Keywords: vulvodynia, vulvar pain, cannabis, expectancies, alternative treatment
Vulvodynia, a chronic pain disorder affecting the vulva, persists for at least three months and lacks a clear identifiable cause (Borstein et al., 2016). The disorder affects up to 28% of women in their lifetime (Groysman, 2010). The pain can be localized, affecting a specific area in the vulva (e.g., the vestibule), generalized (affecting the vulva as a whole), or mixed (both localized and generalized pain; Borstein et al., 2016). Patients often describe the pain as ‘knife-like’, burning, rawness, or itching (Sadownik, 2014). Both sexual (e.g., vaginal penetration) and non-sexual contact (e.g., clothing, tampon insertion) can elicit pain, but symptoms also appear spontaneously. Mixed conditions also appear where both physical contact and the absence of contact can elicit pain. The pain might arise from the first attempts of vaginal penetration (i.e., primary vulvodynia) or appear after a period of pain-free sexual intercourse (i.e., secondary vulvodynia; Bornstein et al., 2016). The exact cause of vulvodynia remains unknown, but is likely multifactorial (Sadownik, 2014) with established links to inflammation (Falsetta et al., 2015) and neuroproliferation of nociceptors (Bohm-Starke, Hilliges, Falconer, & Rylander, 1999).

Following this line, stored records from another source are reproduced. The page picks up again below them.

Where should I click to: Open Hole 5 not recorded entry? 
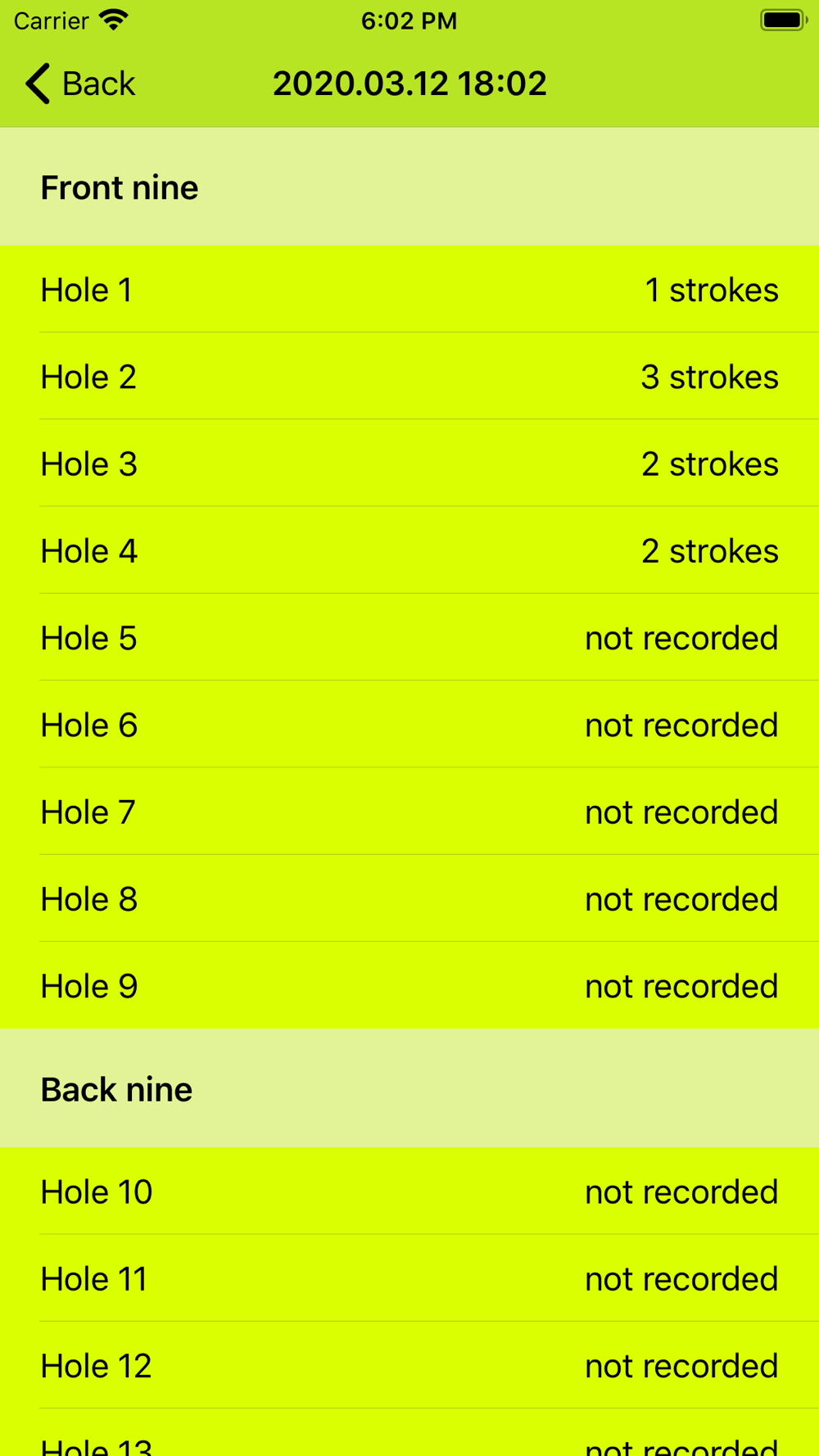point(410,637)
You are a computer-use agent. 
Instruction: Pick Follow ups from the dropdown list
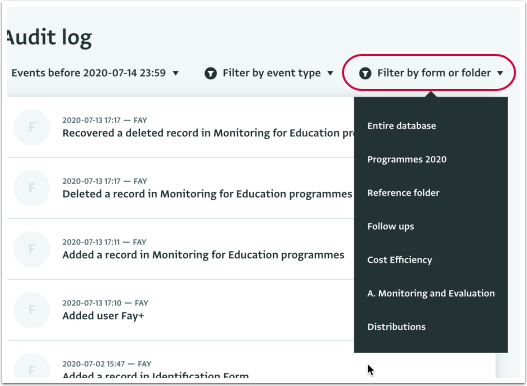[391, 226]
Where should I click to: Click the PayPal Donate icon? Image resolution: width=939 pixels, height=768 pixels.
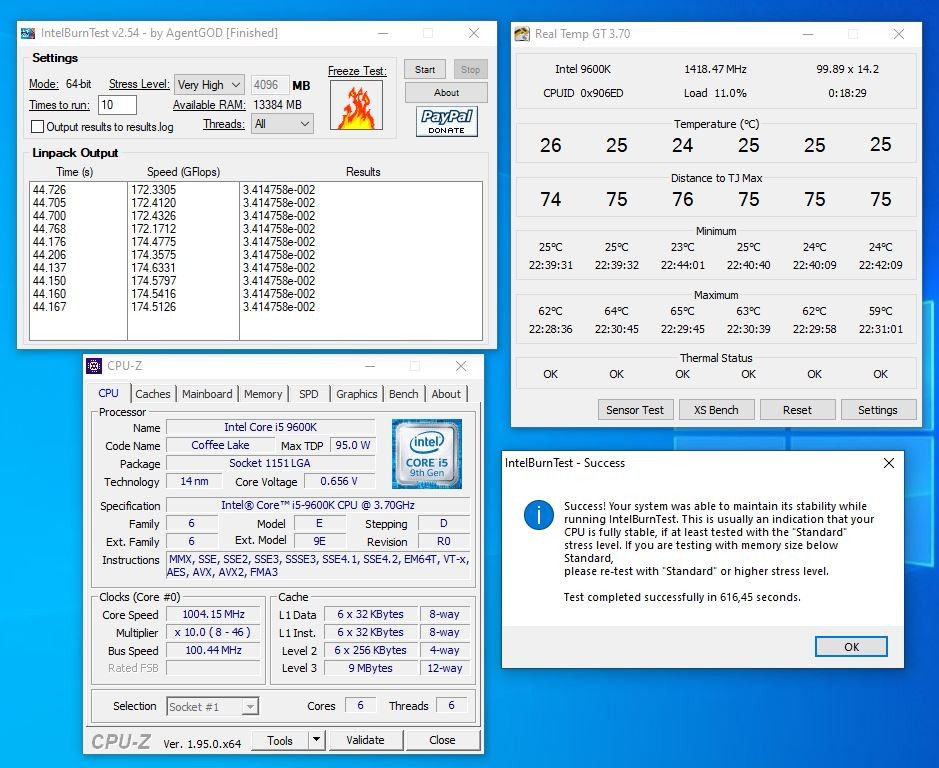pyautogui.click(x=446, y=122)

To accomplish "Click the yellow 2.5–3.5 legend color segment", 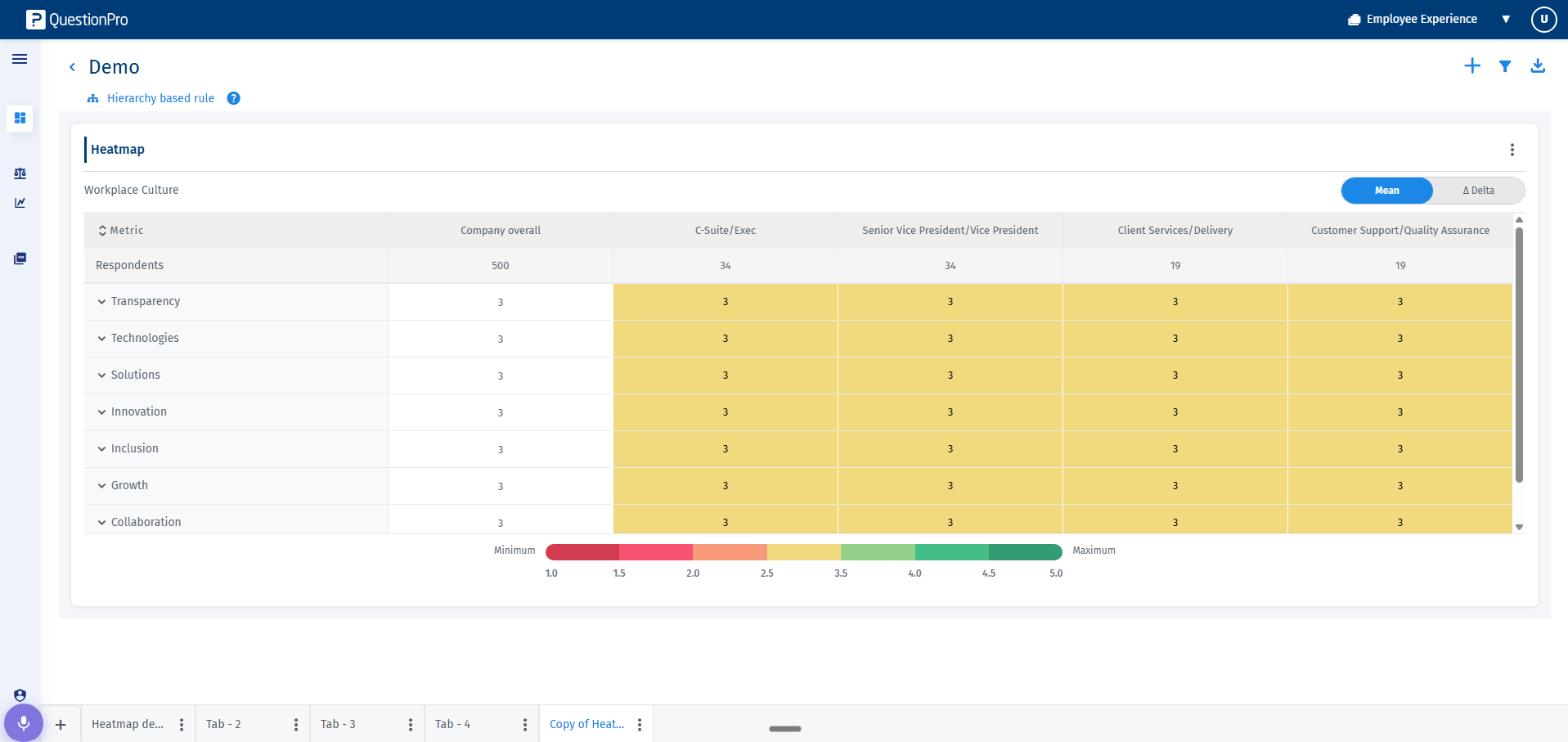I will click(x=803, y=552).

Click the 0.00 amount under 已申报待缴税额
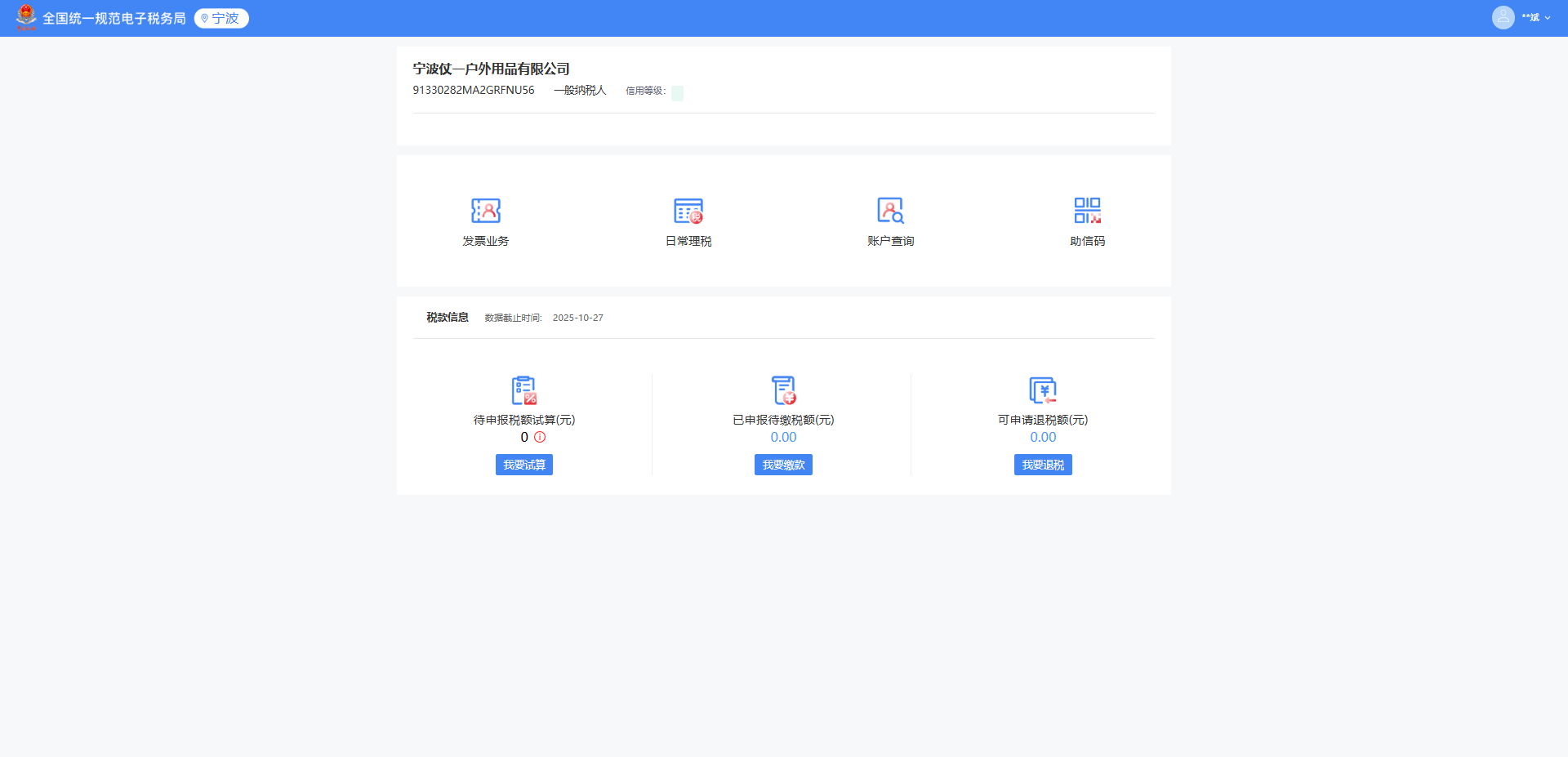[783, 437]
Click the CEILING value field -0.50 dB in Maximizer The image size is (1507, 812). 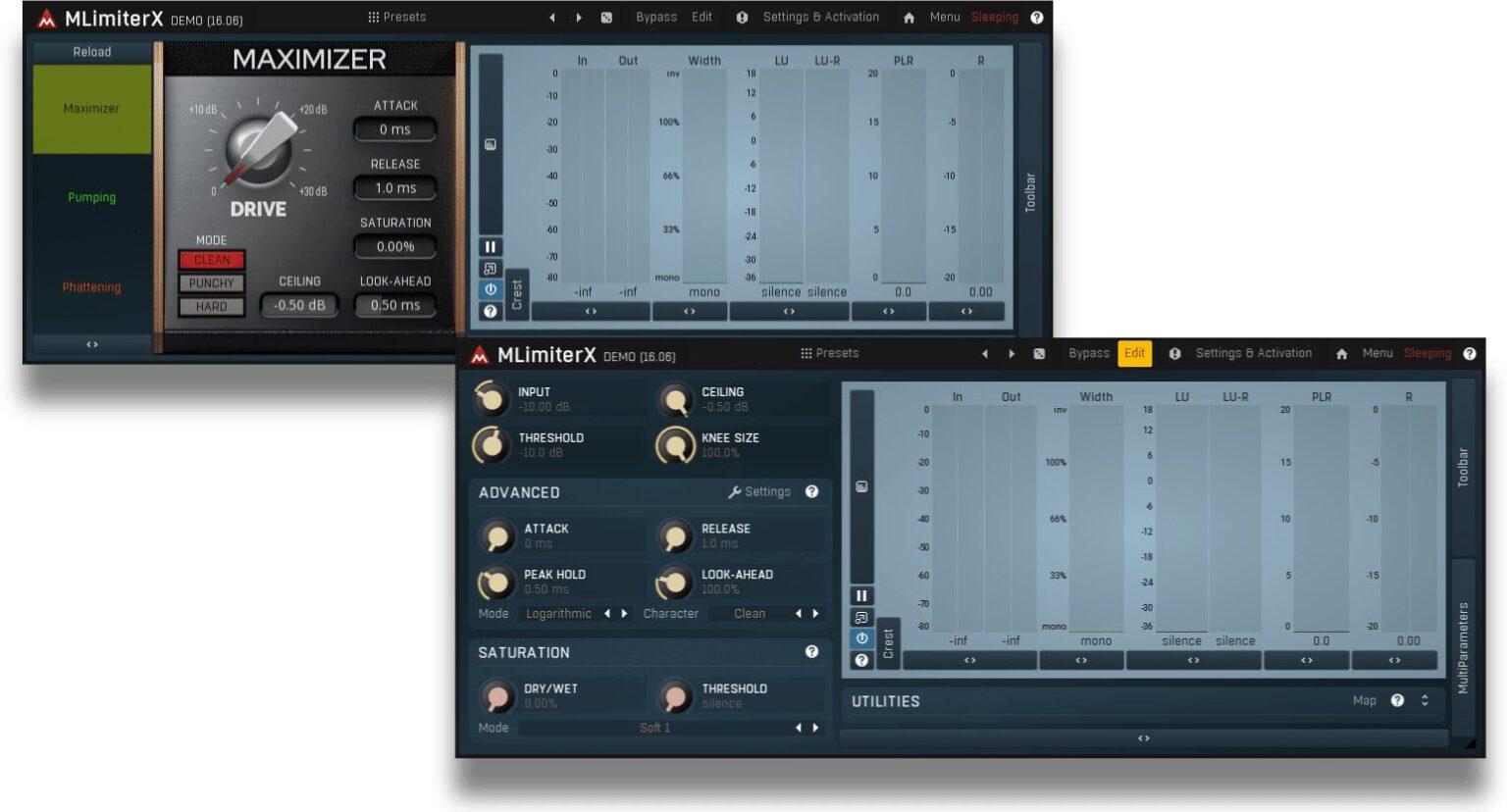pos(299,305)
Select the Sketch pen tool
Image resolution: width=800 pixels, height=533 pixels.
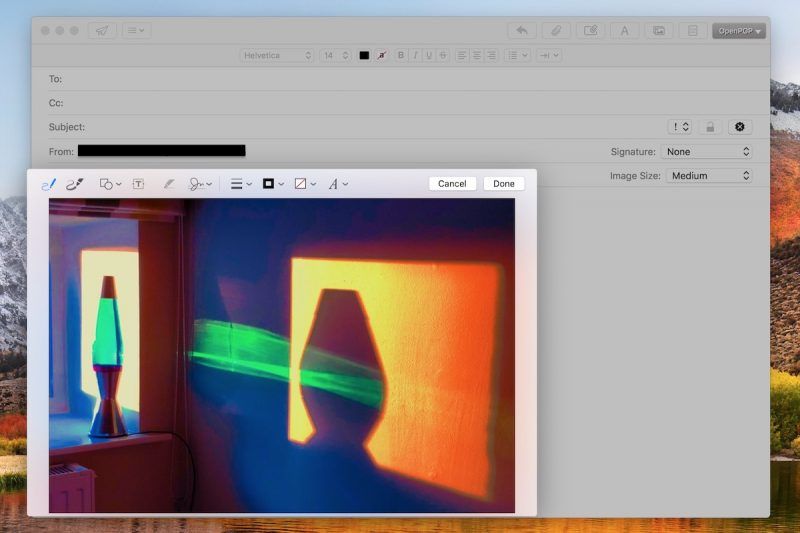tap(48, 184)
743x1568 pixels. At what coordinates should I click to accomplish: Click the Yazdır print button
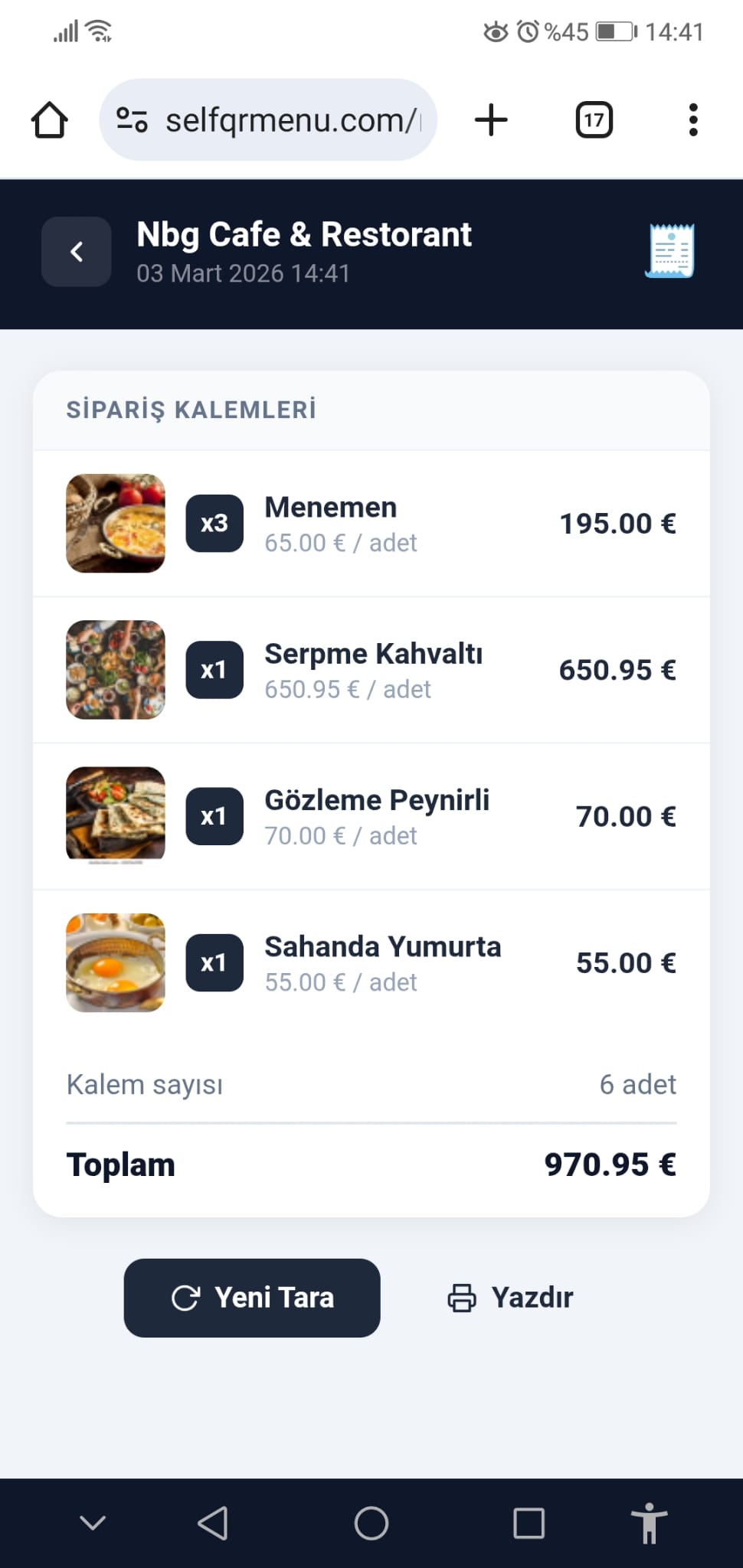click(511, 1298)
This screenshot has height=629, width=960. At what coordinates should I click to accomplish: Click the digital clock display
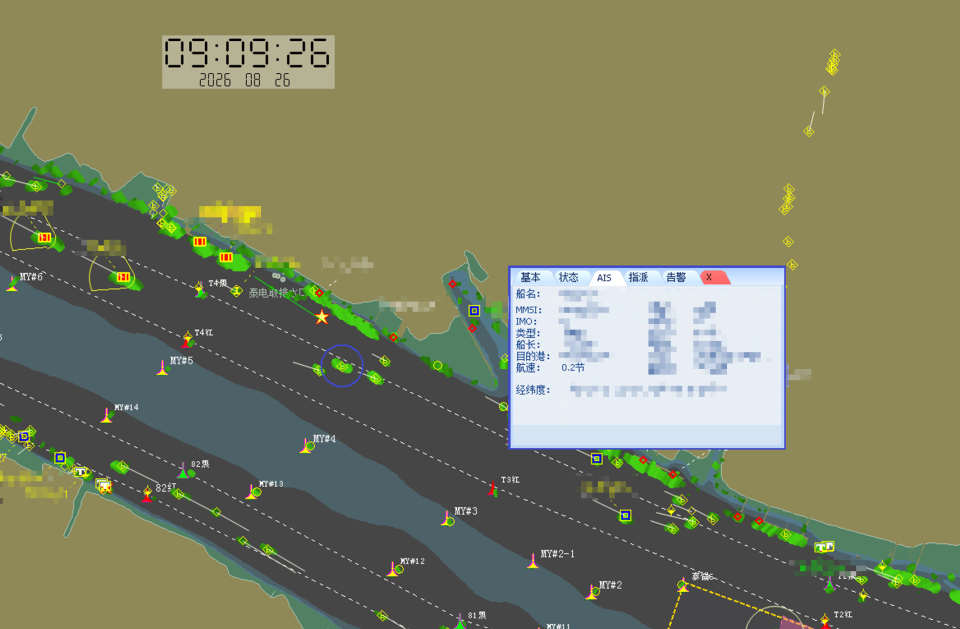click(248, 62)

Current Treatment Options for Vulvodynia
Proposed treatments include reducing potential irritants, administering topical analgesics, injections, oral medications, and surgery. Reducing irritants often includes changing laundry detergent, switching to cotton underwear, and avoiding tight clothing. Topical analgesics often include regular applications of lidocaine, especially prior to sexual contact, but many patients find this approach increases irritation for themselves or their male partners, and might not surpass placebo (Foster et al., 2010). Similarly, injections of Botulinum toxin A have alleviated self-reported pain in one study (Hansen, Guildberg, & Meinert, 2019), but failed to surpass placebo in another (Petersen, Giraldi, Lundvan & Kristensen, 2009). Health professionals have turned to prescription tricyclic antidepressants (TCAs), Serotonin Reuptake Inhibitors (SSRIs), and anticonvulsants, (e.g., gabapentin) with some success (Leo, 2013; Leo & Dewani, 2013), but attempts at replication show no advantage for either approach over placebo (Brown, Bachmann, Wan, & Foster, 2018; Foster et al., 2010). The side-effects of some of these medications decrease adherence to the treatments too. In summary, none of these treatment options have uniform successes in reducing vulvodynia pain, with many failing to outperform reasonable placebos (Miranda, Soriano, Silveira, & Vale, 2018).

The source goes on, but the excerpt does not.